Pixel coordinate grounding data:
================

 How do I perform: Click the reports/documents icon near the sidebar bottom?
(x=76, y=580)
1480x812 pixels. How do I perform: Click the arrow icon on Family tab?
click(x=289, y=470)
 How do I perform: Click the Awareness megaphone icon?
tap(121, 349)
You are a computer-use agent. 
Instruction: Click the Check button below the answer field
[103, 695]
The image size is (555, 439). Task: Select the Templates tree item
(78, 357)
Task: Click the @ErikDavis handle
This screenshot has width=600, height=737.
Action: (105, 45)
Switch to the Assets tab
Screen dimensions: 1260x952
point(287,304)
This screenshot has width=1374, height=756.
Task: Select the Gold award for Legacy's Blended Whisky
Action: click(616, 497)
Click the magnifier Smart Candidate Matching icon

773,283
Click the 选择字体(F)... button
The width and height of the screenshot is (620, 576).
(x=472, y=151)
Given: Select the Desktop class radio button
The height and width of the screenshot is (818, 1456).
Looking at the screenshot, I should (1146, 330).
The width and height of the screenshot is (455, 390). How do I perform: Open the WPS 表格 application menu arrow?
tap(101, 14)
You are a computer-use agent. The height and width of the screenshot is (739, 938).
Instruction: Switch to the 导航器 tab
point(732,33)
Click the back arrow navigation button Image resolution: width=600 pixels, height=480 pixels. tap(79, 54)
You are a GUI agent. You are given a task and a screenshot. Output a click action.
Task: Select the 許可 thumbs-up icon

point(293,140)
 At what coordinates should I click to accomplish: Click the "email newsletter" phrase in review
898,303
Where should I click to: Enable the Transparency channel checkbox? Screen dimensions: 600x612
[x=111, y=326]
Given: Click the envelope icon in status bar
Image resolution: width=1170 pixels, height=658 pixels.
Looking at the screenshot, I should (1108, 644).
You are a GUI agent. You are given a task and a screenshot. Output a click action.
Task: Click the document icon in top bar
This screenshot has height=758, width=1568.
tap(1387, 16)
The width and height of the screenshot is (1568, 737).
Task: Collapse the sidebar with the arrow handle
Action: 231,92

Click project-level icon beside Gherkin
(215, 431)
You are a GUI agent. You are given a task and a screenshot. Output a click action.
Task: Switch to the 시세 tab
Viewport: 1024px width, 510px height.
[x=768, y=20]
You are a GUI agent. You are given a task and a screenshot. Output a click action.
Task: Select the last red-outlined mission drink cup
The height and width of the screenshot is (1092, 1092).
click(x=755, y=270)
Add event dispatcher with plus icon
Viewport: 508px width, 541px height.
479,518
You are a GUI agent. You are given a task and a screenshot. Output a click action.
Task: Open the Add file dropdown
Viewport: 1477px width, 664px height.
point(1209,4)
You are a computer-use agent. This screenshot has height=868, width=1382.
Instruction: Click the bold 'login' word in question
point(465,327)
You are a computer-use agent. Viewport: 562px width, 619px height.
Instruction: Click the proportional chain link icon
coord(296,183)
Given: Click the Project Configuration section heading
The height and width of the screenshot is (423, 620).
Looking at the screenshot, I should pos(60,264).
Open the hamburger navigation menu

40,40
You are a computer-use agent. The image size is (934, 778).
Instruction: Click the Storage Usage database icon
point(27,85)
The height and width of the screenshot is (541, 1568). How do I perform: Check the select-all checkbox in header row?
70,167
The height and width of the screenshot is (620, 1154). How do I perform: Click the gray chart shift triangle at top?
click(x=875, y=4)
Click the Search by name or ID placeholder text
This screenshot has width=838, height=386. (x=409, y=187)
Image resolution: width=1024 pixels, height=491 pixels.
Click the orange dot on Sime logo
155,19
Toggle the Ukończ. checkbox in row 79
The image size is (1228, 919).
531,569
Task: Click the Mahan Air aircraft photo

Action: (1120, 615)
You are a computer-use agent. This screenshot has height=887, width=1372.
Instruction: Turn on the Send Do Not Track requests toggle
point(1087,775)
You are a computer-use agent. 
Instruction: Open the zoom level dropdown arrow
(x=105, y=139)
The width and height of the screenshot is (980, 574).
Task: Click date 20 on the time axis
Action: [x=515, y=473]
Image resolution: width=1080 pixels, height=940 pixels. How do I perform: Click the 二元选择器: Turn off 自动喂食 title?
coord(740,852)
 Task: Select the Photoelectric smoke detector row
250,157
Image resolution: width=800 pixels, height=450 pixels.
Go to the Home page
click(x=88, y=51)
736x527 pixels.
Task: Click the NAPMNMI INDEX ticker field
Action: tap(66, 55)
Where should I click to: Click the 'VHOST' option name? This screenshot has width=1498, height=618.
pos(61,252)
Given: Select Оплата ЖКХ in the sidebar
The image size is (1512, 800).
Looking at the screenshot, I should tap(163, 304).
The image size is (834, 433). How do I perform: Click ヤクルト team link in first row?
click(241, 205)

================

> **Task directions**
Each record, exactly as written, is to be printed again.

> **Your solution**
 How do I perform: Click the reports/documents icon near the sidebar bottom?
(x=76, y=580)
1480x812 pixels. How do I perform: Click the arrow icon on Family tab?
click(x=289, y=470)
 How do I perform: Click the Awareness megaphone icon?
tap(121, 349)
You are a computer-use agent. 
Instruction: Click the Check button below the answer field
[103, 695]
The image size is (555, 439). Task: Select the Templates tree item
(78, 357)
Task: Click the @ErikDavis handle
This screenshot has width=600, height=737.
Action: (105, 45)
Switch to the Assets tab
Screen dimensions: 1260x952
point(287,304)
This screenshot has width=1374, height=756.
Task: Select the Gold award for Legacy's Blended Whisky
Action: click(616, 497)
Click the magnifier Smart Candidate Matching icon

773,283
Click the 选择字体(F)... button
The width and height of the screenshot is (620, 576).
(x=472, y=151)
Given: Select the Desktop class radio button
The height and width of the screenshot is (818, 1456).
Looking at the screenshot, I should (1146, 330).
The width and height of the screenshot is (455, 390). How do I perform: Open the WPS 表格 application menu arrow?
tap(101, 14)
You are a computer-use agent. The height and width of the screenshot is (739, 938).
Instruction: Switch to the 导航器 tab
point(732,33)
Click the back arrow navigation button Image resolution: width=600 pixels, height=480 pixels. tap(79, 54)
You are a GUI agent. You are given a task and a screenshot. Output a click action.
Task: Select the 許可 thumbs-up icon

point(293,140)
 At what coordinates should I click to accomplish: Click the "email newsletter" phrase in review
898,303
Where should I click to: Enable the Transparency channel checkbox? Screen dimensions: 600x612
[x=111, y=326]
Given: Click the envelope icon in status bar
Image resolution: width=1170 pixels, height=658 pixels.
Looking at the screenshot, I should (1108, 644).
You are a GUI agent. You are given a task and a screenshot. Output a click action.
Task: Click the document icon in top bar
This screenshot has height=758, width=1568.
tap(1387, 16)
The width and height of the screenshot is (1568, 737).
Task: Collapse the sidebar with the arrow handle
Action: 231,92

Click project-level icon beside Gherkin
(215, 431)
You are a GUI agent. You are given a task and a screenshot. Output a click action.
Task: Switch to the 시세 tab
Viewport: 1024px width, 510px height.
[x=768, y=20]
You are a GUI agent. You are given a task and a screenshot. Output a click action.
Task: Select the last red-outlined mission drink cup
The height and width of the screenshot is (1092, 1092).
click(x=755, y=270)
Add event dispatcher with plus icon
Viewport: 508px width, 541px height.
479,518
You are a GUI agent. You are given a task and a screenshot. Output a click action.
Task: Open the Add file dropdown
Viewport: 1477px width, 664px height.
point(1209,4)
You are a computer-use agent. This screenshot has height=868, width=1382.
Instruction: Click the bold 'login' word in question
point(465,327)
You are a computer-use agent. Viewport: 562px width, 619px height.
Instruction: Click the proportional chain link icon
coord(296,183)
Given: Click the Project Configuration section heading
The height and width of the screenshot is (423, 620).
Looking at the screenshot, I should pos(60,264).
Open the hamburger navigation menu

40,40
You are a computer-use agent. The image size is (934, 778).
Instruction: Click the Storage Usage database icon
point(27,85)
The height and width of the screenshot is (541, 1568). How do I perform: Check the select-all checkbox in header row?
70,167
The height and width of the screenshot is (620, 1154). How do I perform: Click the gray chart shift triangle at top?
click(x=875, y=4)
Click the Search by name or ID placeholder text
This screenshot has width=838, height=386. (x=409, y=187)
Image resolution: width=1024 pixels, height=491 pixels.
Click the orange dot on Sime logo
155,19
Toggle the Ukończ. checkbox in row 79
The image size is (1228, 919).
531,569
Task: Click the Mahan Air aircraft photo

Action: (1120, 615)
You are a computer-use agent. This screenshot has height=887, width=1372.
Instruction: Turn on the Send Do Not Track requests toggle
point(1087,775)
You are a computer-use agent. 
Instruction: Open the zoom level dropdown arrow
(x=105, y=139)
The width and height of the screenshot is (980, 574).
Task: Click date 20 on the time axis
Action: [x=515, y=473]
Image resolution: width=1080 pixels, height=940 pixels. How do I perform: Click the 二元选择器: Turn off 自动喂食 title?
coord(740,852)
 Task: Select the Photoelectric smoke detector row
250,157
Image resolution: width=800 pixels, height=450 pixels.
Go to the Home page
click(x=88, y=51)
736x527 pixels.
Task: Click the NAPMNMI INDEX ticker field
Action: tap(66, 55)
Where should I click to: Click the 'VHOST' option name? This screenshot has width=1498, height=618.
pos(61,252)
Given: Select Оплата ЖКХ in the sidebar
The image size is (1512, 800).
Looking at the screenshot, I should tap(163, 304).
The image size is (834, 433). How do I perform: Click ヤクルト team link in first row?
click(241, 205)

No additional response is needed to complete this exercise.